Джеймс Парди - Малькольм
Она никогда не любила Жерара Жерара, а Жерар, разумеется, никогда не любил ее как женщину. Он боготворил ее, утоляя свои аппетиты цветущими телами обычных женщин, но (здесь оперенная стрела страшно просвистела у ее уха) его преклонение лишь росло с годами. Покуда она ставила свечки за молодых людей вроде Малькольма, он всегда держал для нее целый освещенный алтарь. Но с этого дня (тут она почувствовала, как яд стрелы поразил ее) он больше не зажжет в ее здравие ни одной свечи. Последняя спичка уже поднесена к последнему фитилю.
Жерар Жерар больше не любил мадам Жерар.
И в течение считанных дней, или часов, или месяцев, он заберет ее титул: она знала это. У нее не будет имени. Ее заменит другая мадам Жерар.
— Стой! — вдруг провизжала она и запустила в него, еще сидящего за фортепиано, подсвечником.
Он ждал, покраснев от какого-то нового чувства. Подсвечник пролетел в нескольких дюймах от него.
— Ты взял неверную ноту, — объяснила она.
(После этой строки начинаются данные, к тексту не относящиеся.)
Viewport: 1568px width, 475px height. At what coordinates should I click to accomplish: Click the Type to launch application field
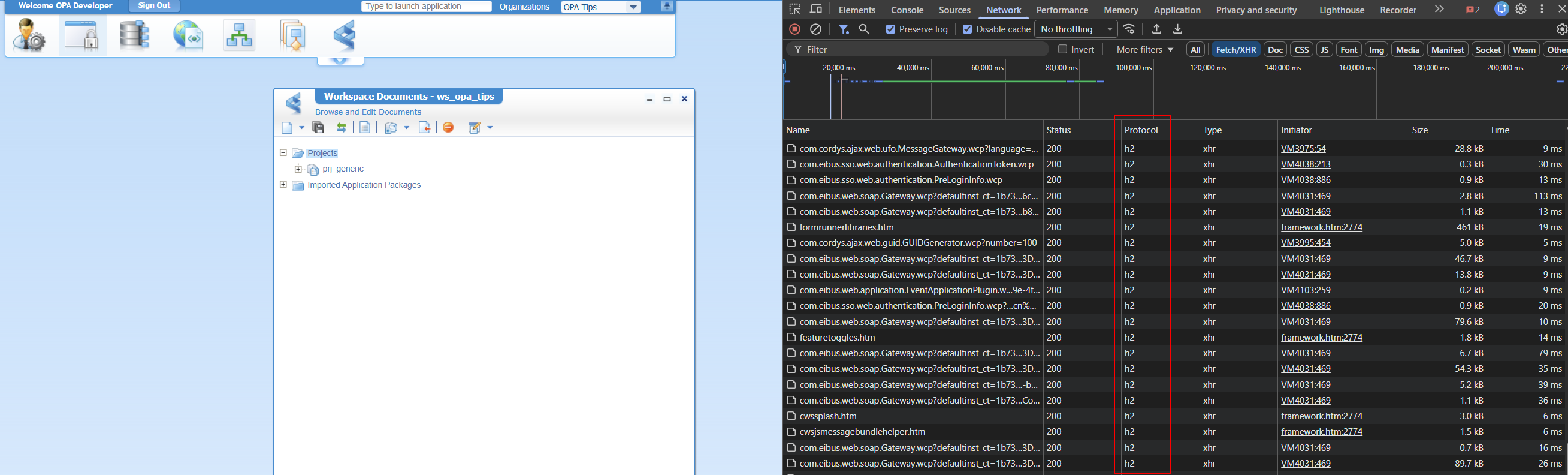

Они оба знали, что она лжет, хотя он и правда взял неверную ноту.
Он поднялся без слов, и тогда ее потрясенный рассудок впервые понял, что это наконец произошло.
Он надел пальто, которое носил только по очень важным или коммерческим делам.
— Нет, Жерар, — взмолилась она, и в этот момент оба осознали, что победа навсегда перешла к нему.
— Жерар Жерар! — прокричала она, подойдя к нему.
Теперь он взял ее руки и отвел от себя.
— Не рассчитывай на меня, — произнеся эти слова, он задрожал, потрясенный могуществом собственного отлучения.
— В этот раз я убью себя, — сказала она.
— Это, дитя мое, твой выбор. — Он стоял перед ней как камень и не отрывал глубокого пристального взгляда. Она видела, что он стал гранитом, человеком с новым характером, с новой и полной победой.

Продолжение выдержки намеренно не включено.